Just when Ray thought that he couldn’t take any new horizons, that he had all the broadening that he could cope with, Fraser had to play dead. And Ray hadn’t even given it a second thought ‘cause, after all, it wasn’t real. But suddenly he was looking at Fraser lying in a coffin and a priest was delivering the funeral eulogy and Ray started to freak out.

So, okay, this was like a real epiphany. Because not wanting your partner dead and freaking out even though you knew your partner wasn’t were two different things.

So when Muldoon was caught and Fraser suggested an ‘adventure’ Ray had signed up immediately.

They way he saw it he already had enough horizons to never need to go for a holiday because he already knew every sunset and sunrise from every place of the world. He also figured that he could create a whole new universe from the sheer number of horizons he possessed.

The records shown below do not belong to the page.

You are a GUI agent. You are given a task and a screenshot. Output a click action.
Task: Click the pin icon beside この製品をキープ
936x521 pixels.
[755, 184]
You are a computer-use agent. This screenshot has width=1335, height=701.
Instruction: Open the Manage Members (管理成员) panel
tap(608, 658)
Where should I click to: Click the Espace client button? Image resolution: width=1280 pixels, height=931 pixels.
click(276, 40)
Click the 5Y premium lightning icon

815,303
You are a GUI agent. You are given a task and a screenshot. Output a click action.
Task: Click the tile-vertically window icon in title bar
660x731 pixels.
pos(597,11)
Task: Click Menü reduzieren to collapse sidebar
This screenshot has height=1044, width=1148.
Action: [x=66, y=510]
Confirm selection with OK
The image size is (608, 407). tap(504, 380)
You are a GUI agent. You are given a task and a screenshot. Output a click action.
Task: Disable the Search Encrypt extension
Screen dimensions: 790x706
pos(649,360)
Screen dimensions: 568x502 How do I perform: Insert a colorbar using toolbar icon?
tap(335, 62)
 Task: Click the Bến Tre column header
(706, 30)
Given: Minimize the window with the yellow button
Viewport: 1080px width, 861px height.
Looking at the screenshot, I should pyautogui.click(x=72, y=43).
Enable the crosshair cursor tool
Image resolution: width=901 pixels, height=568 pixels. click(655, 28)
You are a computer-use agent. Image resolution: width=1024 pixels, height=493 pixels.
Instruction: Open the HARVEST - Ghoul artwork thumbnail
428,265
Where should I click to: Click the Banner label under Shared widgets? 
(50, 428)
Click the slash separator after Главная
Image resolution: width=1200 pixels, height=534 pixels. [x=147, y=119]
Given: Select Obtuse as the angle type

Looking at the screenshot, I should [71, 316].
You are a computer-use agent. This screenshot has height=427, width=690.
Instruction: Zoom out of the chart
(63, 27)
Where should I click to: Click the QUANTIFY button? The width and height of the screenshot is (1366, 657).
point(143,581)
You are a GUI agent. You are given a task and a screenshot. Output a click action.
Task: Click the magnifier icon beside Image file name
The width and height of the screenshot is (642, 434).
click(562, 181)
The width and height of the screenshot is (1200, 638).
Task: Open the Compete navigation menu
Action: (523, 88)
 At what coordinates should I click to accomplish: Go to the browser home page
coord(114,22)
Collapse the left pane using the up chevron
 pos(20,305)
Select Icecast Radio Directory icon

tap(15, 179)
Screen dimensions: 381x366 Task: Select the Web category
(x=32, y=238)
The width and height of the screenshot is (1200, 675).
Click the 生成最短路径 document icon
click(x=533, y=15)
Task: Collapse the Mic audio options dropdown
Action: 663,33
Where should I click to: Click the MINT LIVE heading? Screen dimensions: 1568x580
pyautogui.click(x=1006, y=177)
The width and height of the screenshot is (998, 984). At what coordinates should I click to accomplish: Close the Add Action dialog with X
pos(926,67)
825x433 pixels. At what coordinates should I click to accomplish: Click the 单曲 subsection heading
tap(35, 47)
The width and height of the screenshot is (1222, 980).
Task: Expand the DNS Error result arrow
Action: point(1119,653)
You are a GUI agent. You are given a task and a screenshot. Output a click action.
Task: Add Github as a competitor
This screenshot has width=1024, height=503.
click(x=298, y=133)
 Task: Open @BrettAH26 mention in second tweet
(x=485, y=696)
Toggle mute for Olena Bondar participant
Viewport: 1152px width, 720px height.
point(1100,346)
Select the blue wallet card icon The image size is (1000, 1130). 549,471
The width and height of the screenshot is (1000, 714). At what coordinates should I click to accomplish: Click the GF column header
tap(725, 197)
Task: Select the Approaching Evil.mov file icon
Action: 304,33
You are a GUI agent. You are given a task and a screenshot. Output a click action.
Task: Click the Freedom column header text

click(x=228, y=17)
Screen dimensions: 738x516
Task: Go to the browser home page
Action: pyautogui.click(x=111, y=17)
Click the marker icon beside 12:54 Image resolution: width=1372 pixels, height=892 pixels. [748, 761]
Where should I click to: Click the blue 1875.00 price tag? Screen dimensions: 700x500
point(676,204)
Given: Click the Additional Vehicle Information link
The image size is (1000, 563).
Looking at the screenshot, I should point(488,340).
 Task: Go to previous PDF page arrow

Nothing could surprise him anymore.

Or so he had thought.

Until he spent four months on the ice with Fraser and nothing but Fraser and the dogs for company.

Because that was when Ray realized that there were still enough horizons left to broaden. It was in the way Fraser looked at him over the light of the fire with nothing but snow for miles and miles or in the way their sleeping bags lay snug against each other in the dark of night.

So it should have come as no surprise when Fraser kissed him for real, one night under the northern lights.

But somehow it did; because Ray had been so busy preparing for this moment that he had kind of missed it.

Ray felt a little poleaxed by this occurrence. But after all this time with Fraser Ray felt as if this was just one more repetition of “are you ready for it?” – A question that he had endured from the start. And Ray had always come out on top.

Ray had already encountered so many new horizons, what did one more matter?